In Search of the Dreaded Austerity

To paraphrase Inigo Montoya of Princess Bride: You keep using that word, "austerity." I do not think it means what you think it means. 

Defining austerity. My 1976 Webster's Unabridged Dictionary includes this definition of austerity: "lack of luxuries: enforced or extreme economy."

If we can believe Wikipedia,

"In economics, austerity is a policy of deficit-cutting, lower spending, and a reduction in the amount of benefits and public services provided. Austerity policies are often used by governments to try to reduce their deficit spending while sometimes coupled with increases in taxes to pay back creditors to reduce debt."

Austerity is cutting deficits by reducing deficit spending, not raising taxes. If you want to include tax increases in your definition of "austerity," be my guest. But then do not try to hang that word around the necks of conservatives and Republicans. They are not advocating tax increases. Paul Krugman does that.

I'm going with this definition: austerity means government spending less. That simple concept seems difficult only for economists.

Given that definition, we could ask a couple of questions. Where is the austerity? Does government spending help or hurt?

The Great Recession. As everyone knows, we suffered an economic crisis recently. It has been called the Great Recession. What everyone might not know is that it was not confined to the US. It affected even countries that did not have George W. Bush as president. And that crisis set in at the tail end of 2007 or the beginning of 2008 for most advanced economies. (The NBER dated the beginning of the recession in the US as December 2007. A somewhat fishy call, in my estimation.)

So I will compare our most recent complete year, 2011, to that last pre-Great Recession year, 2007. That last year, 2011, is also the most recent year of available data from the International Monetary Fund. It lists 34 countries as "advanced economies." Of those, all but three suffered a decline in real Gross Domestic Product from 2008 to 2009. The lucky three: Australia, Israel and South Korea. That is, every country of Europe, as well as the US and most advanced economies of the world, suffered a recession at the same time.

The US suffered a decline in real GDP of 3.5% from 2008 to 2009. The average decline for those 34 countries was 3.9%. So the US was neither alone nor the worst off in the Great Recession.

Where is the austerity? How many of those 34 countries cut government spending over those last four years (2011 compared to 2007)? The answer is two: Israel and Korea. (All references to "Korea" herein mean South Korea. North Korea did not quite make the "advanced economies" cut.)

So 32 of 34 countries, and all European ones as well as the US, have increased government spending -- even as percentages of GDP -- over 2007. The average increase for those 32 countries: 4.2% of GDP (or more than the equivalent of the entire US national defense budget in 2007, the year of the Iraq surge).

There has been no austerity. All governments of Europe and almost all governments of "advanced economies" spent a larger portion of their GDPs in 2011 than they did pre-crisis. If I didn't know better, I'd say that "crisis" was simply used by governments as an excuse to spend more.

Does government spending help or hurt? So we can ask: how did government spending policies affect a country's ability to withstand the recent financial crisis and recover from it?

Given entries »
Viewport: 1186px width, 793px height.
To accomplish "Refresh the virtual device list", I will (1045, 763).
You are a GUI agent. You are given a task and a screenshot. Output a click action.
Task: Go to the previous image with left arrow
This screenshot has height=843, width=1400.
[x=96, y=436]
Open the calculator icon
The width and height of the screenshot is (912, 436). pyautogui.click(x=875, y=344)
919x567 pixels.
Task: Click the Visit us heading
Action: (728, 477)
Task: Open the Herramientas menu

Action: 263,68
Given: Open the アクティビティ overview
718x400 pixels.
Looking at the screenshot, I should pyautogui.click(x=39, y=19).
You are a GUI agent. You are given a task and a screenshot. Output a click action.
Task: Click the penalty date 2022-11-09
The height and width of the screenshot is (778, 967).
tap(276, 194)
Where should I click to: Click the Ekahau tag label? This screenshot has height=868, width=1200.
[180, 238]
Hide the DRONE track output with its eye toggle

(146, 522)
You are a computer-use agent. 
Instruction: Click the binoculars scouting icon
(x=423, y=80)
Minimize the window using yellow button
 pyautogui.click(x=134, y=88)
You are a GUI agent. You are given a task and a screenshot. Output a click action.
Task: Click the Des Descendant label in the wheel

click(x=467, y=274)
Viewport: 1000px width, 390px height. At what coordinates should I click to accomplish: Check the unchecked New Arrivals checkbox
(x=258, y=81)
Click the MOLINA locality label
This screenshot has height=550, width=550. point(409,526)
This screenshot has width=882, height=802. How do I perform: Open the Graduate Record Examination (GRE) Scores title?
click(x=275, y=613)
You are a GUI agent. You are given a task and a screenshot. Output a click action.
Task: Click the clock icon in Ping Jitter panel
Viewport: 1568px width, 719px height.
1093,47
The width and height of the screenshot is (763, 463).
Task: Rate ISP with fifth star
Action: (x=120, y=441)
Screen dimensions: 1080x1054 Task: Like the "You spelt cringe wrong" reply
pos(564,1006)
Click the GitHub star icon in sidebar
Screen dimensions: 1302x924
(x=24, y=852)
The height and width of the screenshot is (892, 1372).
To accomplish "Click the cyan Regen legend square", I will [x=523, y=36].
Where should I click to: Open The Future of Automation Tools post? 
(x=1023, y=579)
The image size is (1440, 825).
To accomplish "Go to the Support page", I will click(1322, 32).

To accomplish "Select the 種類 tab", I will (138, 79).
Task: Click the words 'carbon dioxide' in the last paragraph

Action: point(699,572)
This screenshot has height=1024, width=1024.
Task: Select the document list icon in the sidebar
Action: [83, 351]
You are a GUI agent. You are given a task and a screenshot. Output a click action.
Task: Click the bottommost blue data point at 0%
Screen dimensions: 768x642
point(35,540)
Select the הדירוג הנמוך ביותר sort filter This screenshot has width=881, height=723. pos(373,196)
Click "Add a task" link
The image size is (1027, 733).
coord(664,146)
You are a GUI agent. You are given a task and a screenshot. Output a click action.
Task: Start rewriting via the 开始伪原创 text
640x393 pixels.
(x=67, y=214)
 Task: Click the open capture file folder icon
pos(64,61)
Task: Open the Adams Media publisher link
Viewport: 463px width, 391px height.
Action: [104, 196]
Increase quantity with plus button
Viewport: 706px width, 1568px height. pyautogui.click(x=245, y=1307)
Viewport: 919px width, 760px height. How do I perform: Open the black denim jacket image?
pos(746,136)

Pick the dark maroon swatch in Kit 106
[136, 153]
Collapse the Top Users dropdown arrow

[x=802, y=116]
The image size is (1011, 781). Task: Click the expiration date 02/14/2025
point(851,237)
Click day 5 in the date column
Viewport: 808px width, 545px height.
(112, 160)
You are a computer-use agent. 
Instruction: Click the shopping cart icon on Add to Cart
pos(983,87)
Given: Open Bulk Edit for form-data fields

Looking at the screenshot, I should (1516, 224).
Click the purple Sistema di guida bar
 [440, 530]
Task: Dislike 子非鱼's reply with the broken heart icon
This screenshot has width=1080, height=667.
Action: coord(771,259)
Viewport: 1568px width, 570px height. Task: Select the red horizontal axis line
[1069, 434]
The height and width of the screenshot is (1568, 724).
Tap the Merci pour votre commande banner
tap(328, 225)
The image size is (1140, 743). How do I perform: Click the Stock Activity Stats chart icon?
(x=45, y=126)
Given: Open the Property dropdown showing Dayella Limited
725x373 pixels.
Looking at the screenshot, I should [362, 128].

Task statement »
Reproduce the passage of the austerity article from "In Search of" up to and including "think it means.".

Solved problem »
In Search of the Dreaded Austerity

To paraphrase Inigo Montoya of Princess Bride: You keep using that word, "austerity." I do not think it means what you think it means.